The main applications are: sanitation of water for human and animal use – treatment of clear water for the food and chemical industry – environmental sanitation – treatment of waste water.
The inactivation of microorganisms in water. Most microorganisms are inactivated, with a maximum concentration of 0.5 mg / l; The time required to kill 98 ÷ 99.9% of the microbial mass ranges from 2 seconds for hepatitis A virus, to 20 minutes for Legionella pneumophila. Another considerable part of the microorganisms is inactivated with a maximum concentration of 1.2 mg / l; the time required to kill 98 ÷ 99.9% of the microbial mass varies from 30 seconds for the herpes virus, to 20 minutes for the Verticillium dahilae fungus. A smaller part of the microorganisms is inactivated at concentrations ranging from 1.3 to 4.0 mg / l. The average time to inactivation of the largest number of species ranges from 30 seconds to 5 minutes. Contact times may vary depending on the temperature and pH of the water.

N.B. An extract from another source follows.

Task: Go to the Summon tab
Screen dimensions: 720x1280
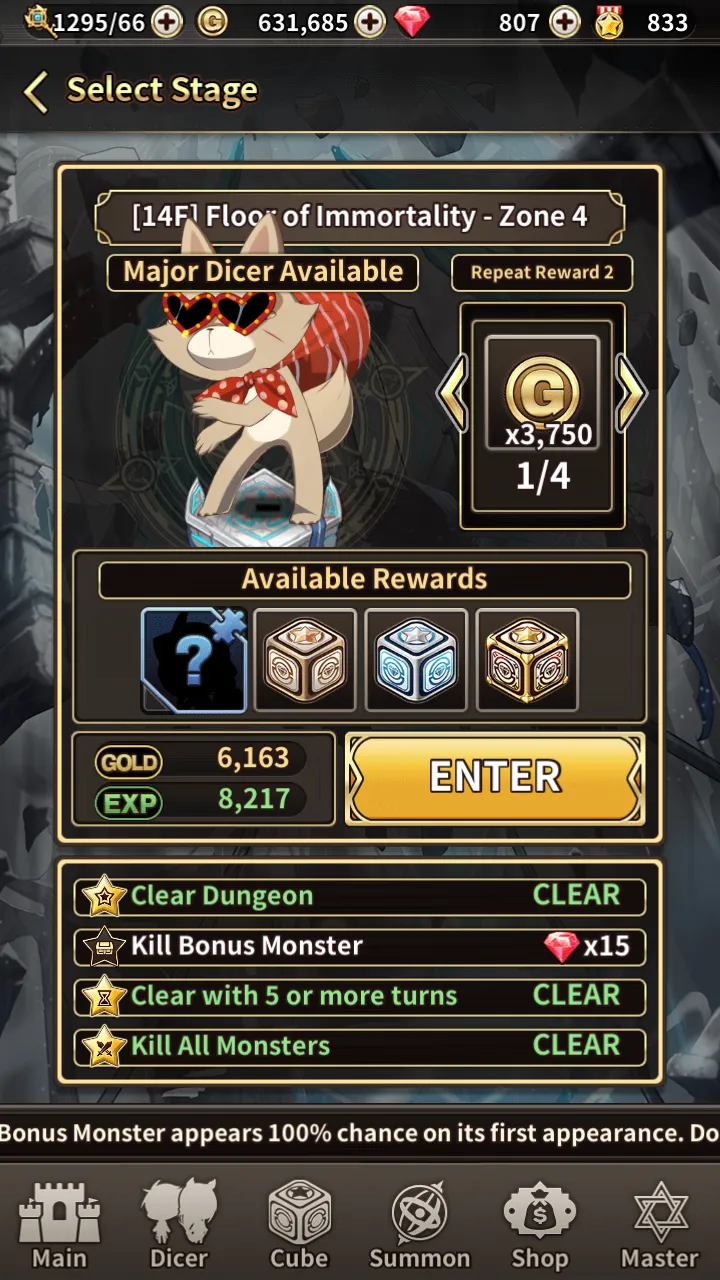Action: [420, 1225]
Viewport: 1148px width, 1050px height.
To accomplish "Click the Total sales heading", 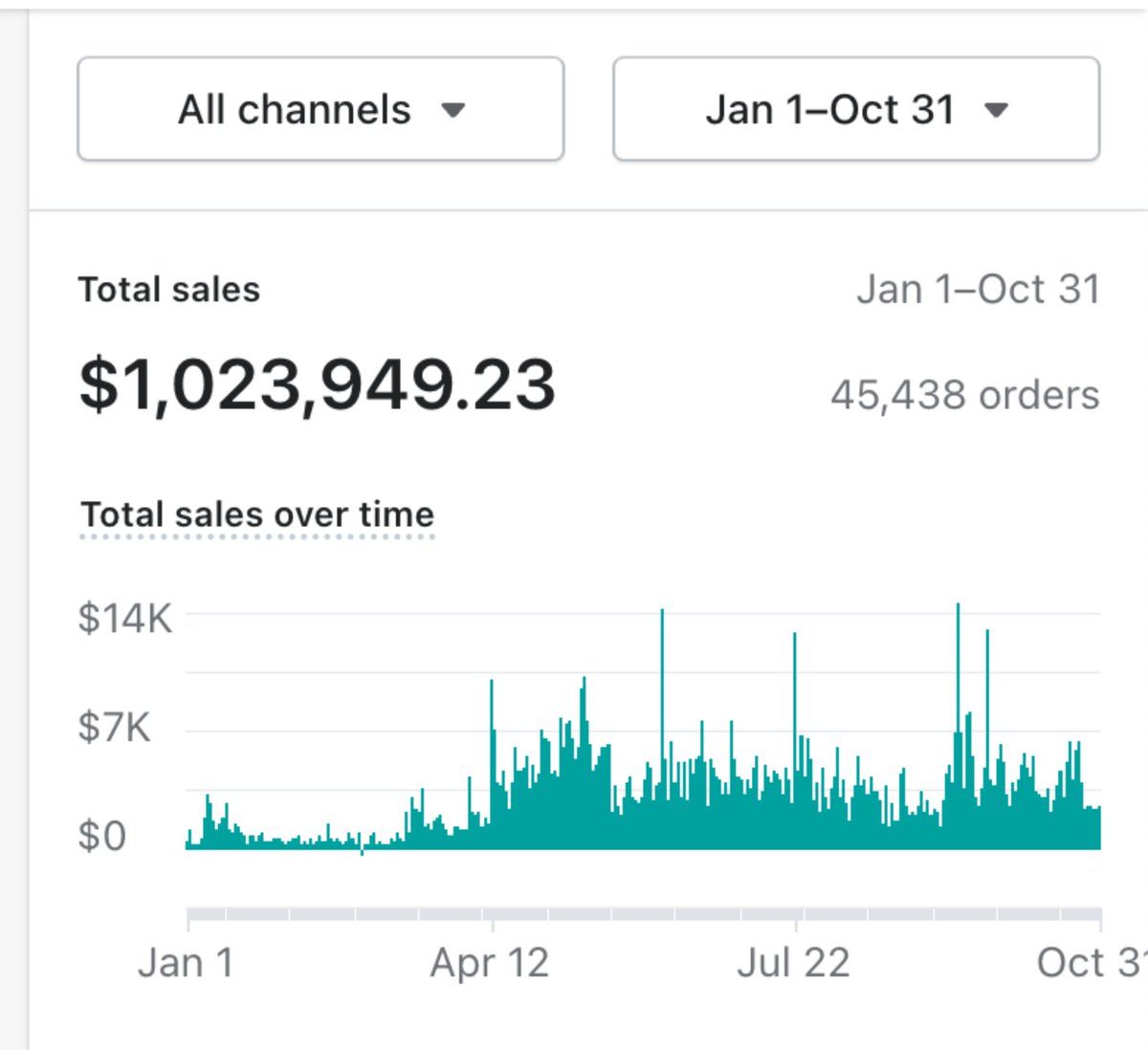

The protocols developed by the University of Parma, the University of Perugia, the University of Naples and the University of Udine were presented to the Ministry of Health in 1996.
The inactivation of microorganisms in the air is much more complex than that of water, the humidity of the air, the ozone concentration and the ambient temperature are decisive to define the contact time necessary for the elimination of the microbial mass. Most applications are carried out with an ozone concentration in the air of 0.3 ÷ 1.2 ppm and a contact time of 10 ÷ 60 minutes for normal disinfection procedures of rooms, offices, meeting rooms, bathrooms, changing rooms , etc. For specific applications, in the healthcare, chemical and food sector, the concentration and contact time can vary significantly, concentrations above 500 ppm will be specifically evaluated. There are innumerable scientific validations by university professors and academics: below is an extract from the scientific validation carried out by the General Department of Environmental Hygiene, University of Tübingen (Germany) by Prof. Heindel Theodore, Prof. Botzenhart Konrad and Prof. Streib R. -Staphylococcus. epidermidis, Micrococcus luteus, Arthrobacter citreus, Bacillus subtilis, Escherichia coli, Salmonella typhimurium, Serratia marcescens, Pseudomonas fluorescens and Candida albicans were treated for one hour with a concentration of 500 ÷ 600 ug / m3 (approximately 0.30 ppm), ozonation led to a 99% reduction in all bacterial species tested.
Elimination of heavy metals and pesticides in water for human use and for industrial processes. The application by injection or bubbling produces a reduction of 60 ÷ 90% in heavy metals and 45 ÷ 90% in pesticides. The concentration and time depend on the amounts of heavy metals or pesticides that are broken down. Some elements produce flocculation and sediment that must be filtered later.